--- Records for the exercise ---

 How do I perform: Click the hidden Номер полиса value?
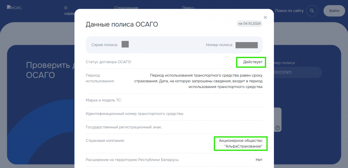246,45
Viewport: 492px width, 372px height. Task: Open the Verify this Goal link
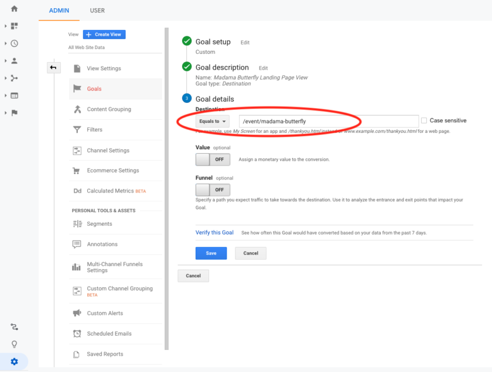(214, 232)
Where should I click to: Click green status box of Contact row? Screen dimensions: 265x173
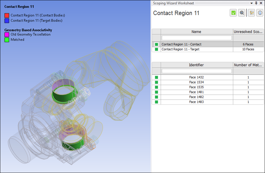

---

Reproduce the data from the line containing "Viewport: 492px width, 372px" through the end, inclusive, shifting every coordinate in the answers by adding 124 to each number. Omit the pictures from your output.

* _Correct result_:
Viewport: 492px width, 372px height. Task: Open the Verify this Goal link
(338, 356)
Where should I click to: Click green status box of Contact row? Screen dimensions: 265x173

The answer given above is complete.